= Beginning of Section =

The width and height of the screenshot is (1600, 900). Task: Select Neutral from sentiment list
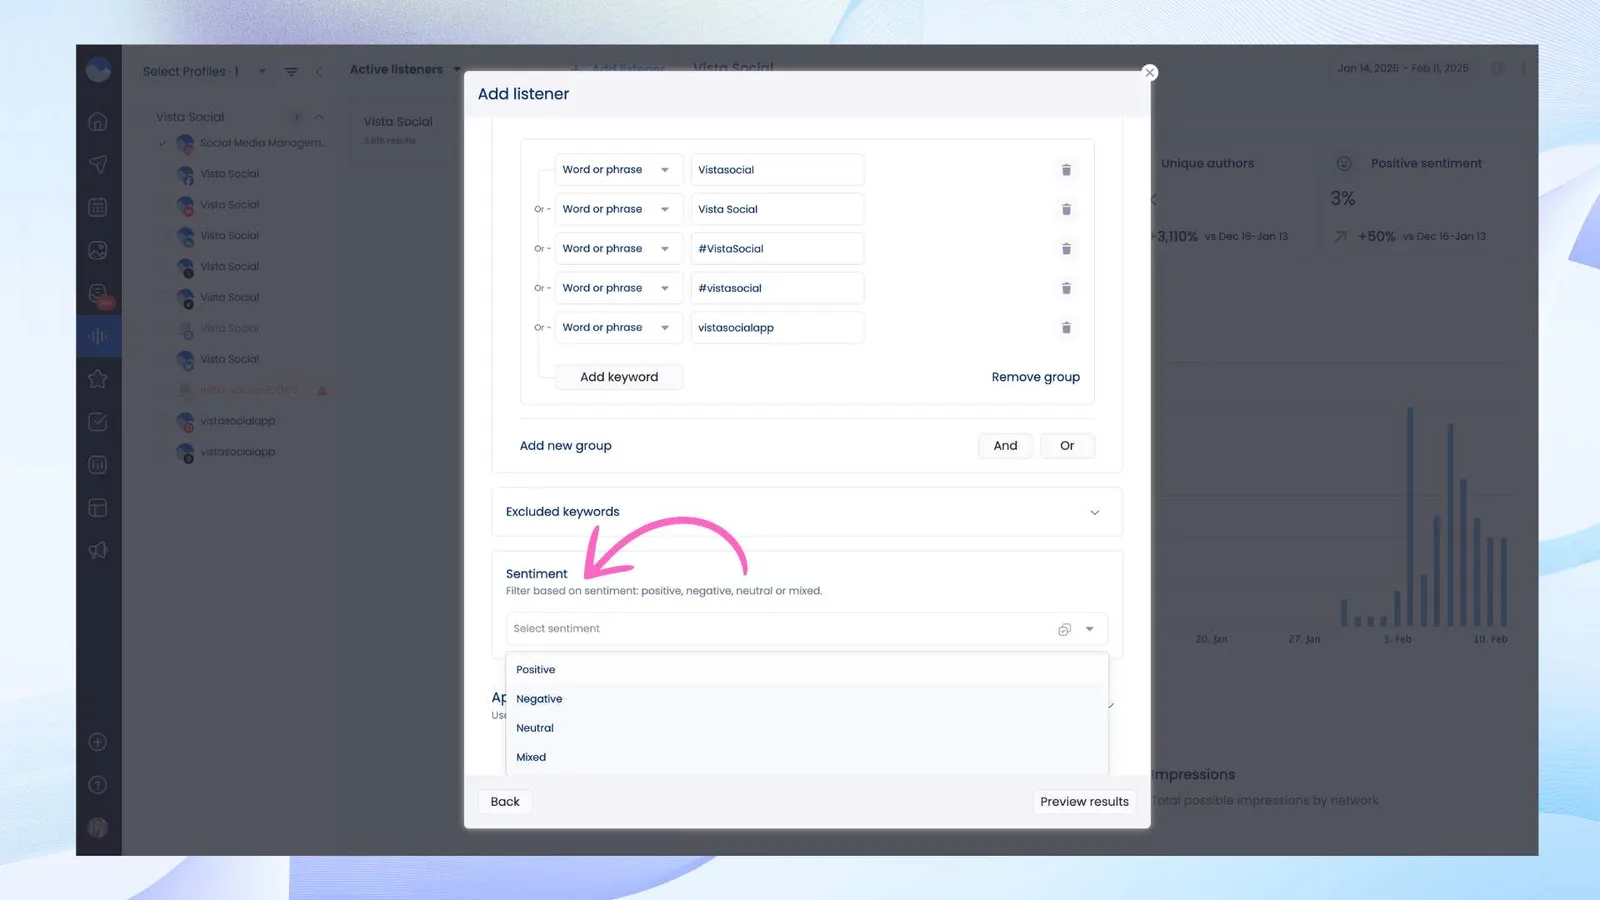point(535,728)
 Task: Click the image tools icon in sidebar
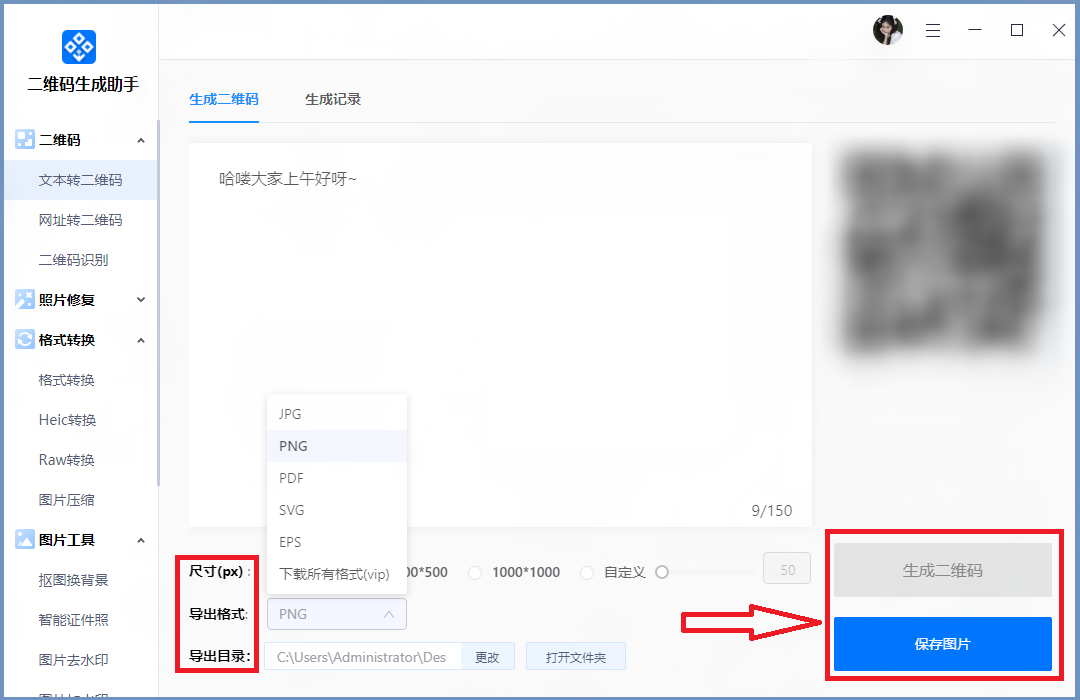point(25,539)
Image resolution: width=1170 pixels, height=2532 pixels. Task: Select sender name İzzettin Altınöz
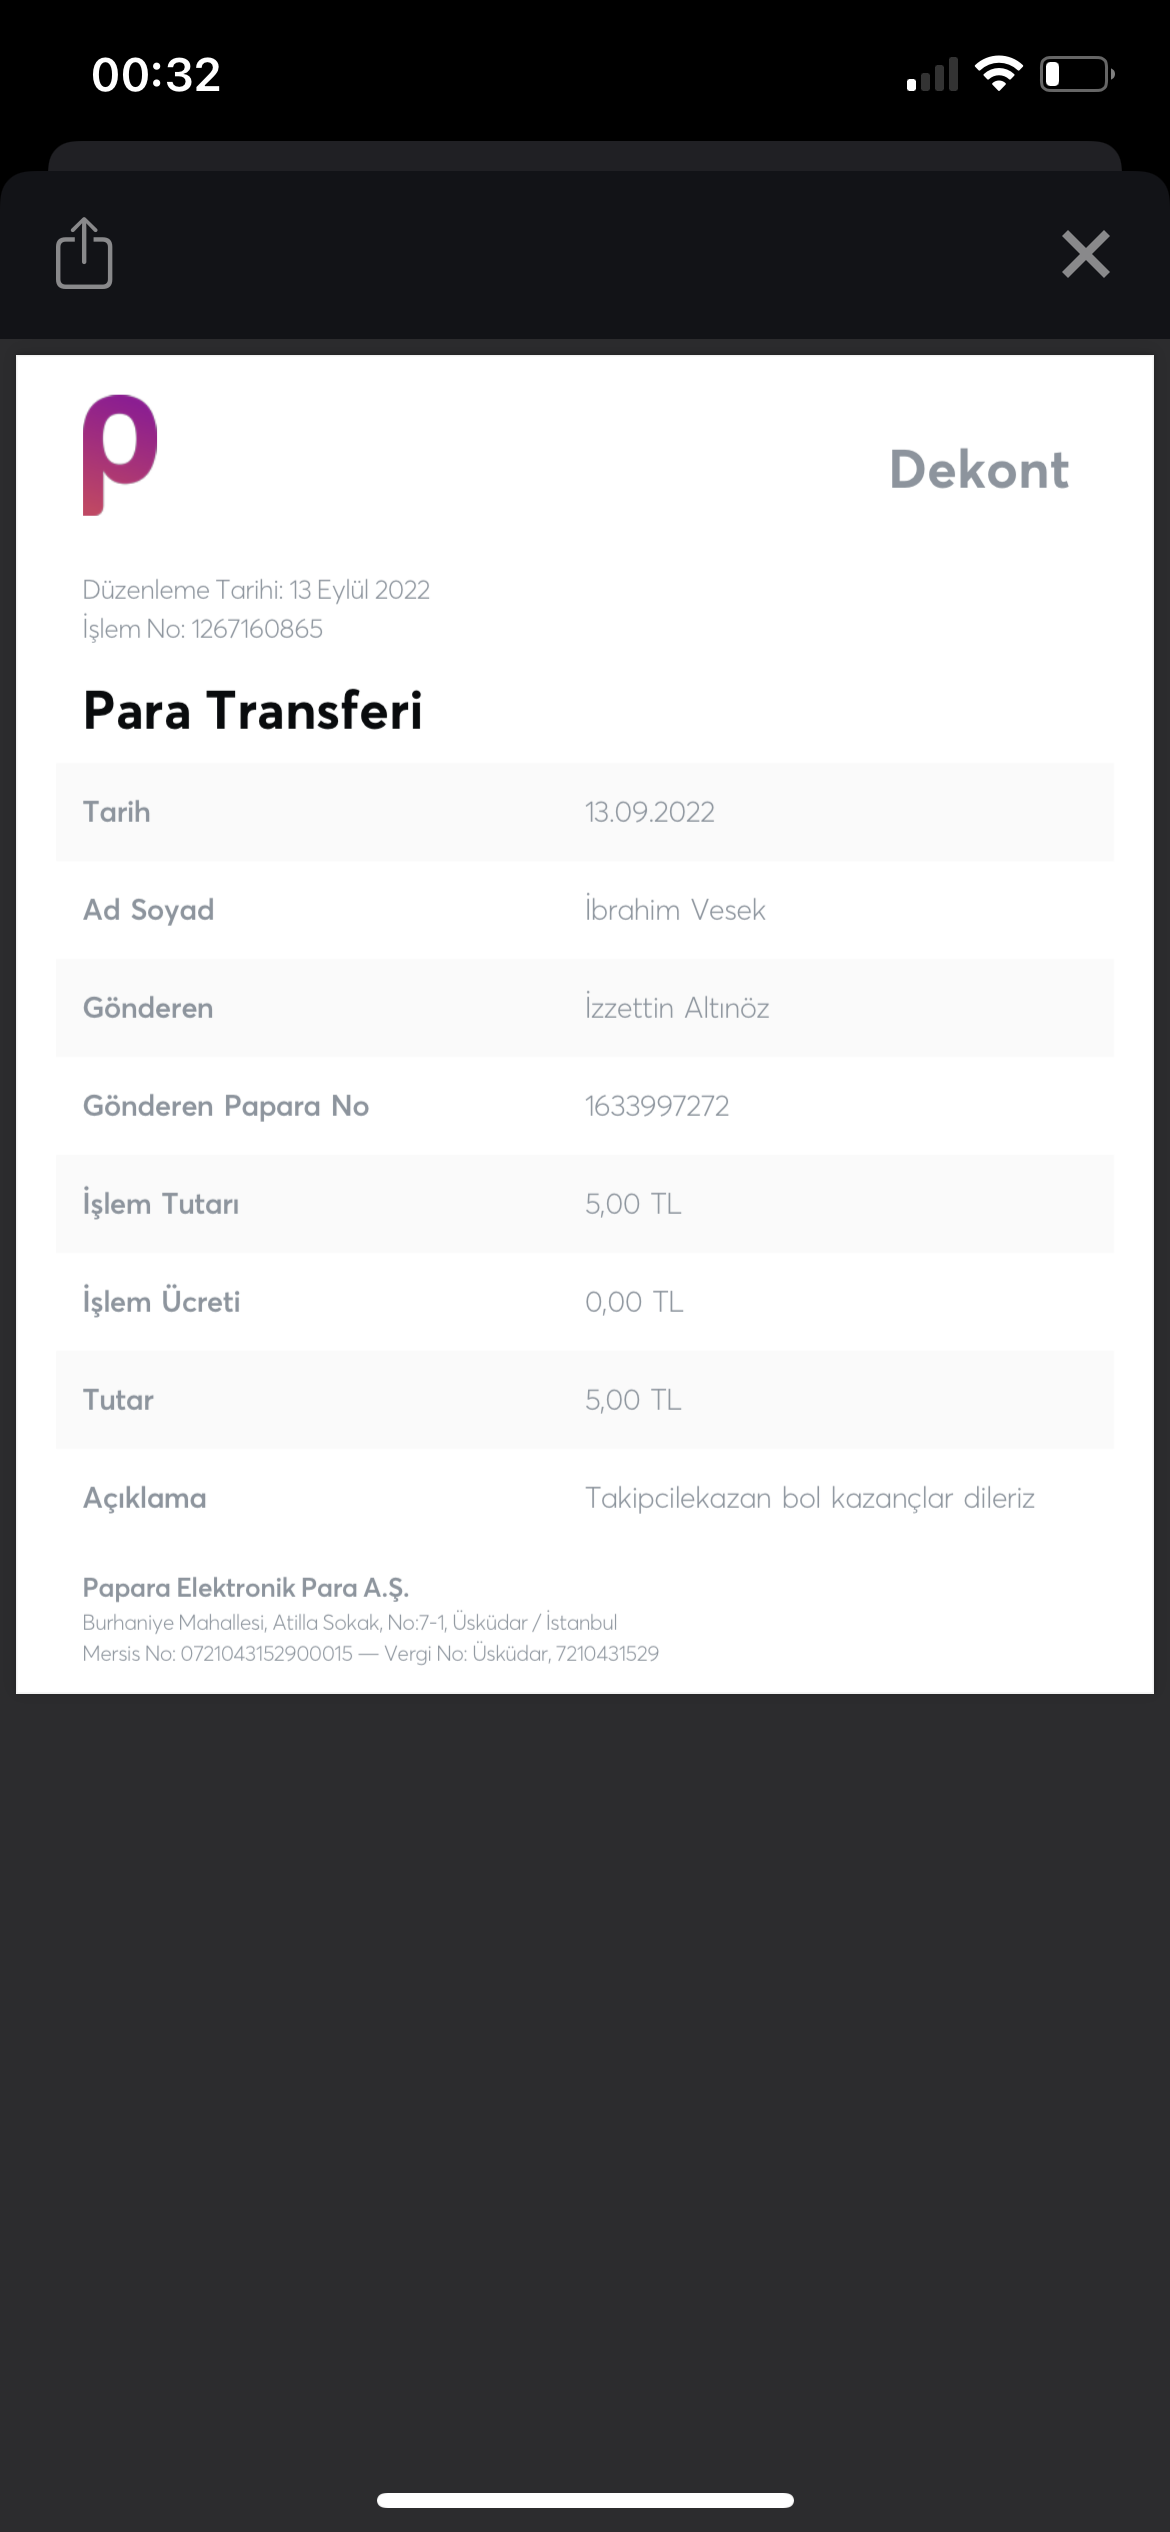point(677,1008)
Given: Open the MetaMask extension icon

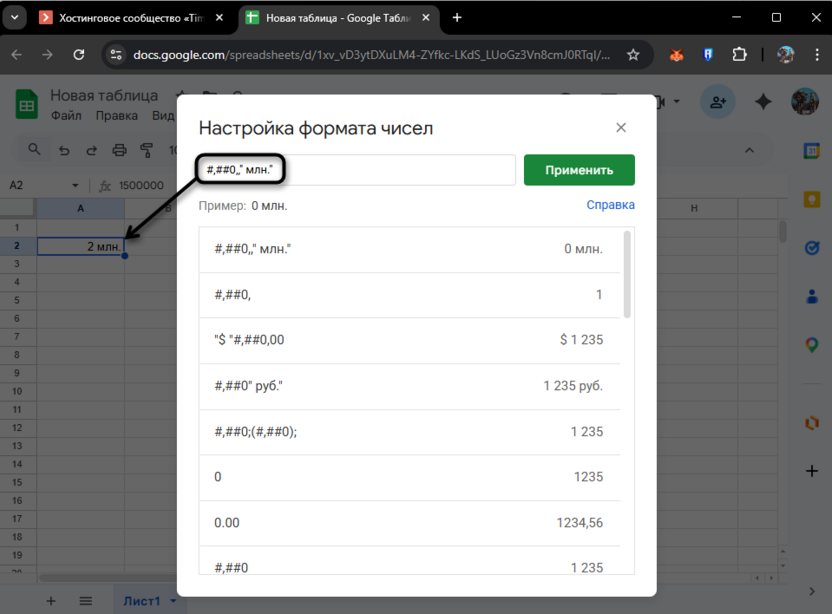Looking at the screenshot, I should (x=676, y=55).
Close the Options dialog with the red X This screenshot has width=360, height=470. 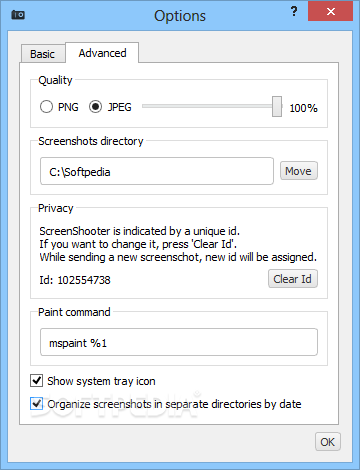point(330,11)
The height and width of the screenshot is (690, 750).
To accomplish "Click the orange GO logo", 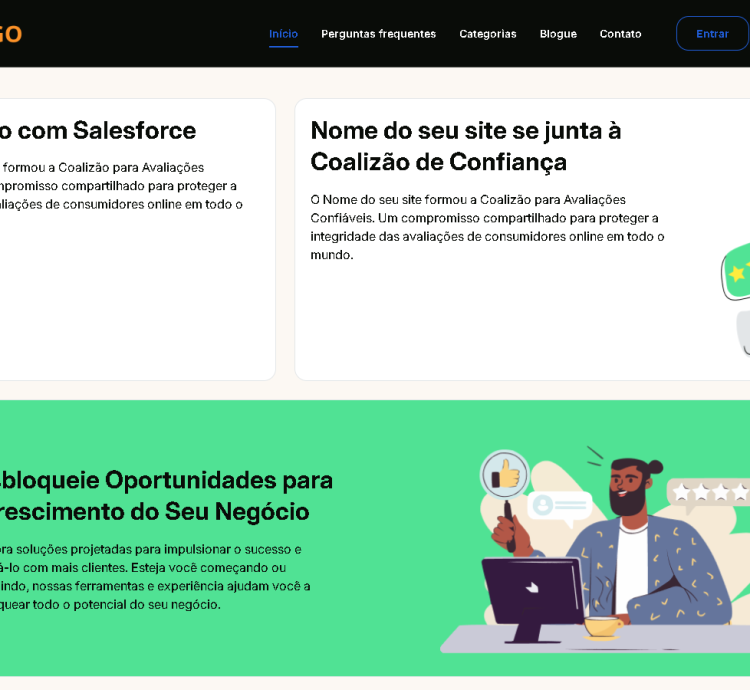I will tap(10, 34).
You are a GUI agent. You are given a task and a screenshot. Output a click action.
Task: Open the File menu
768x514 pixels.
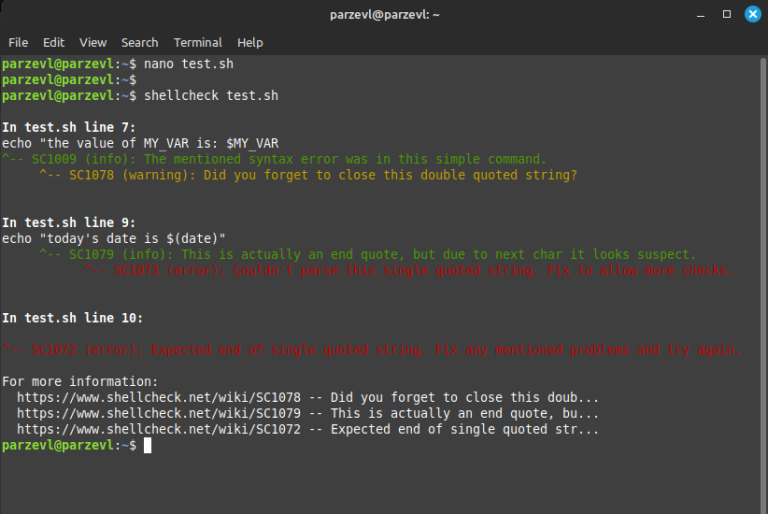(18, 43)
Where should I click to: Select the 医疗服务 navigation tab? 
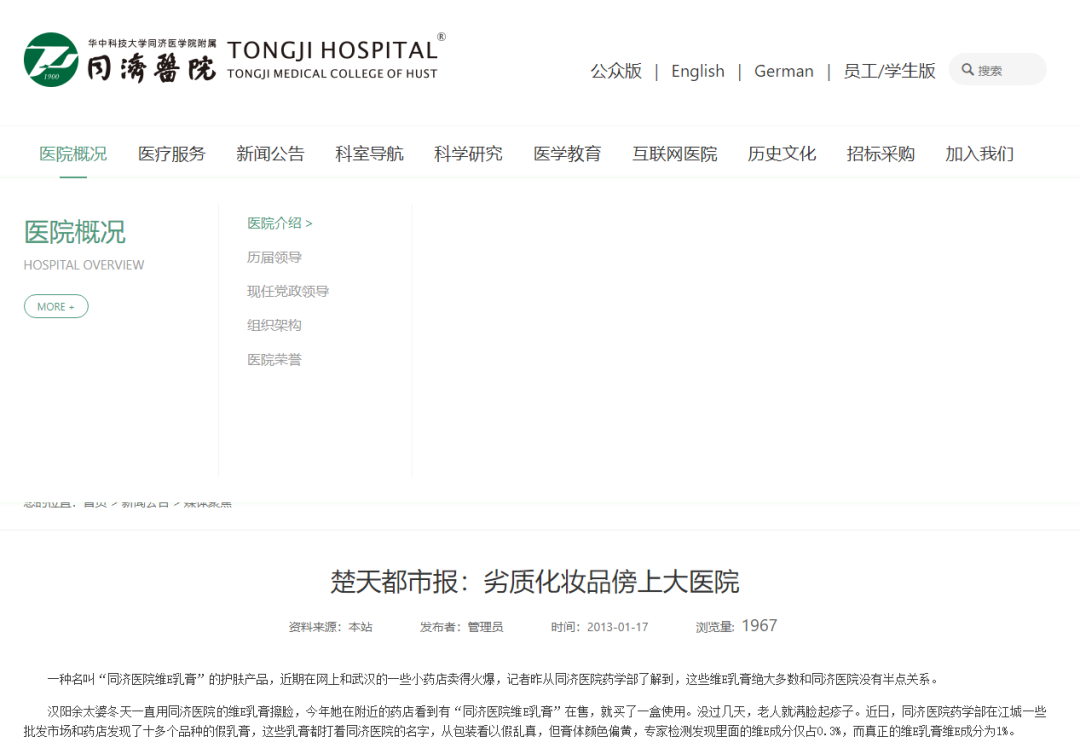tap(171, 153)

= End of Section =

Work to be completed. Your answer must reproduce exactly the lines from the line with "Task: Open the File menu" through the end of the material, both ends included, with every picture dropped.

Answer to this exercise.
Task: Open the File menu
768x514 pixels.
(18, 43)
Where should I click to: Select the 医疗服务 navigation tab? 
tap(171, 153)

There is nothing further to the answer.